Reputation: 3021
My requirement is to send the data to a different ES sink (based on the data). Ex: If the data contains a particular info send it to sink1 else send it to sink2 etc(basically send it dynamically to any one sink based on the data). I also want to set parallelism separately for ES sink1, ES sink2, Es sink3 etc.
-> Es sink1 (parallelism 4)
Kafka -> Map(Transformations) -> ES sink2 (parallelism 2)
-> Es sink3 (parallelism 2)
Is there any simple way to achieve the above in flink ?
My solution: (but not satisfied with it)
I could come up with a solution but there are intermediate kafka topics which i write to (topic1,topic2,topic3) and then have separate pipelines for Essink1,Essink2 and ESsink3. I want to avoid writing to these intermediate kafka topics.

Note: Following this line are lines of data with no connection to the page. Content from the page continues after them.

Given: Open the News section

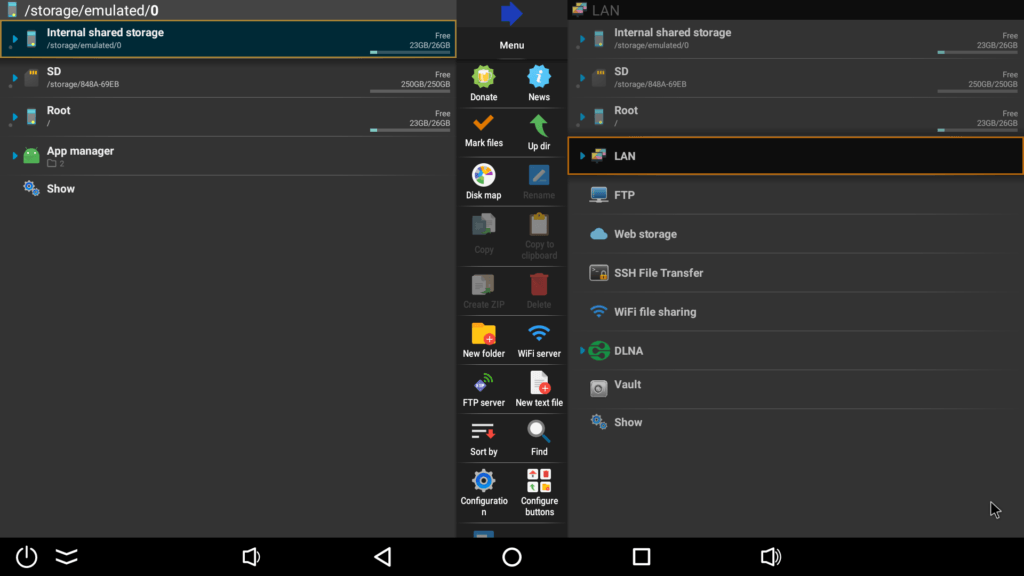Looking at the screenshot, I should pyautogui.click(x=539, y=80).
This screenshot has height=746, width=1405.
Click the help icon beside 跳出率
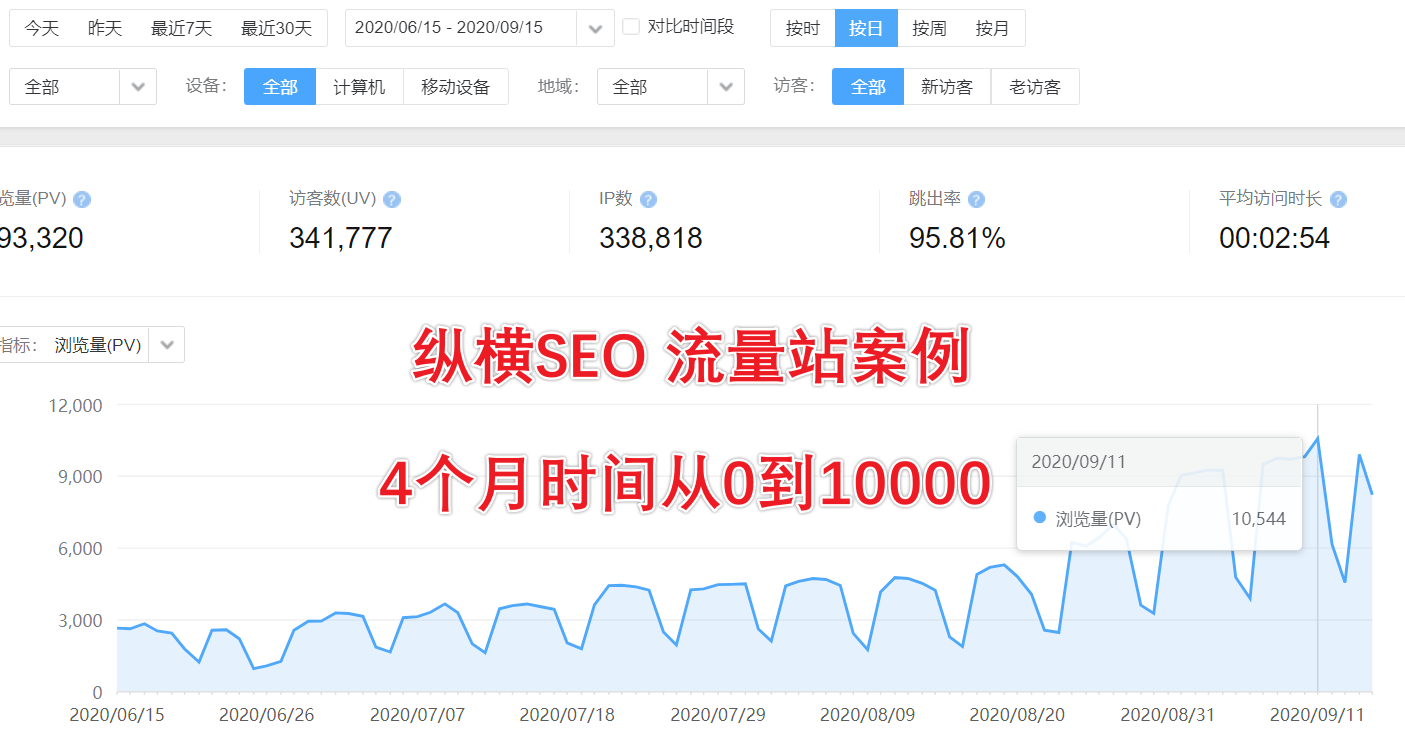(x=975, y=199)
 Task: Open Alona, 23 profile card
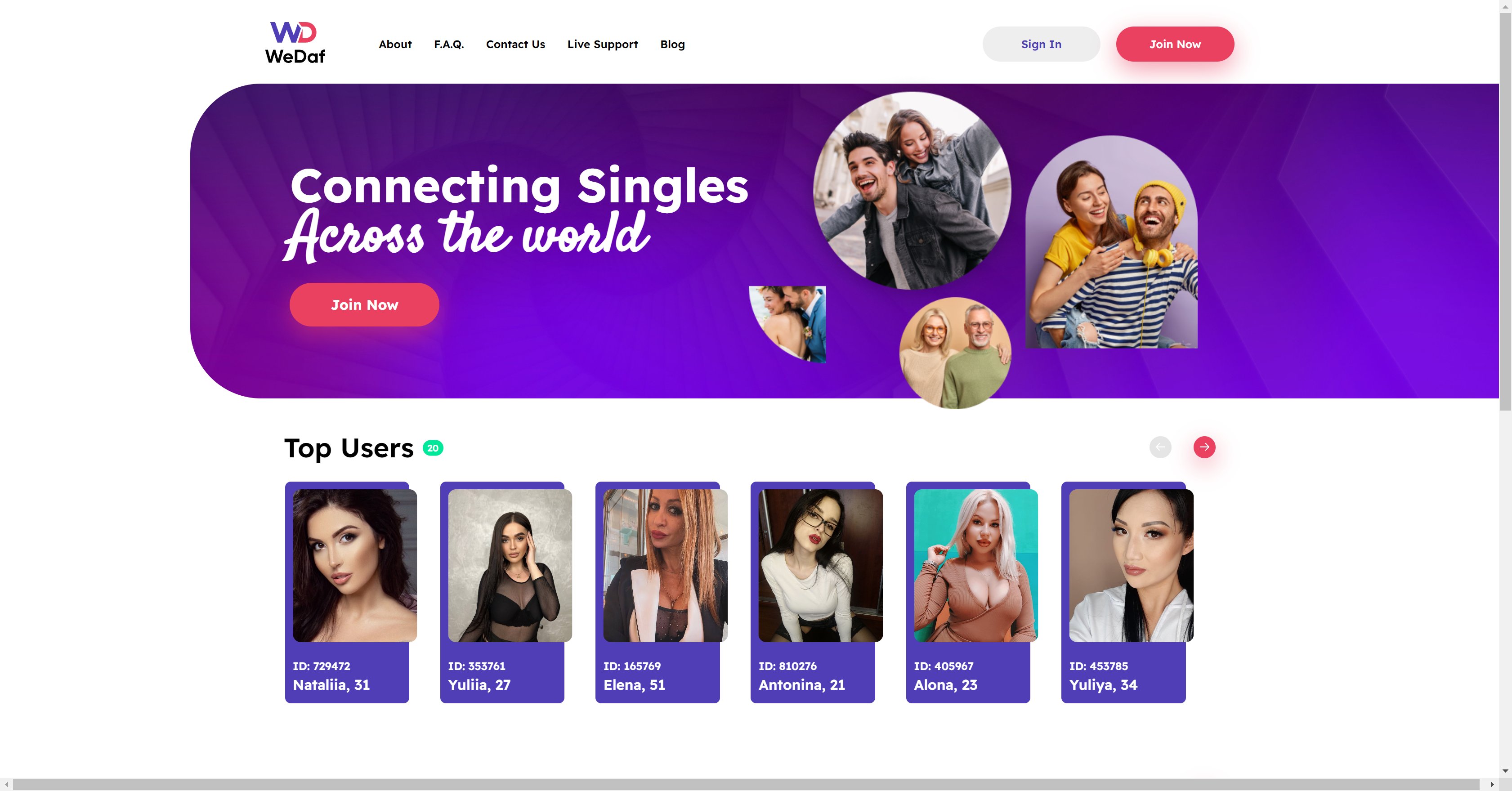tap(968, 593)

kafka -> Map(Transformations) -> Kafka topics (Insert into topic1,topic2,topic3 based on the data)
Kafka topic1 -> Essink1(parallelism 4)
Kafka topic2 -> Essink2(parallelism 2)
Kafka topic3 -> Essink3(parallelism 2)
Upvotes: 0
Views: 953
Reputation: 43499
You can use a ProcessFunction [1] with side outputs [2] to split the stream n ways, and then connect each side output stream to the appropriate sink. And then call setParallelism()
[3] on each sink.
[1] https://ci.apache.org/projects/flink/flink-docs-stable/dev/stream/operators/process_function.html#the-processfunction
[2] https://ci.apache.org/projects/flink/flink-docs-stable/dev/stream/side_output.html
[3] https://ci.apache.org/projects/flink/flink-docs-stable/dev/parallel.html#operator-level
Upvotes: 3